Support withdrawal needs to be handled carefully
Published : 16 Feb 2021, 00:59
European Commissioner for Economy Paolo Gentiloni warned on Monday that the withdrawal of public support for firms hit badly by the COVID-19 pandemic had to be managed "very carefully" as blanket measures are lifted and replaced with more targeted assistance, reported Xinhua.
Addressing a news conference following the February meeting of Eurogroup finance ministers, Gentiloni said this was necessary to avoid a sharp rise in insolvencies in the future.
"We will need to make wise choices in terms of fiscal policy, to avoid the premature withdrawal of supportive measures," he said.
His message was echoed by Eurogroup President Paschal Donohoe who said the finance ministers had agreed that the assistance would remain for as long as possible as it had helped keep many businesses afloat during lockdowns.
"This has been a success story, but we are aware that difficult times could lie ahead. Most businesses certainly have a bright future, but many businesses are going to need time to repair their balance sheets," said Donohoe.
"As the recovery phase is kicking in, we will move to a phase of more targeted measures with the difficult question of how to identify viable firms that will still need our support," Donohoe said, adding that this will be discussed in the April meeting.

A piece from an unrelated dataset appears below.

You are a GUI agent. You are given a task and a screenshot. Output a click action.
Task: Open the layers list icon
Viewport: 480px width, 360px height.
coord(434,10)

The ministers also discussed the international role of the euro, with the aim to reduce dependence on other currencies, and to strengthen autonomy. During the discussion, the attendees also emphasized the potential of green bond issuance to enhance the use of the euro by the markets while also contributing to achieving climate transition objectives.
Gentiloni spoke about the need "to win the race that is underway between injections and infections," stressing that the pandemic was also an economic issue. The EU's winter forecast is relying on the relaxation of measures in the second half of the year, by when an increasing share of the adult population would have been vaccinated.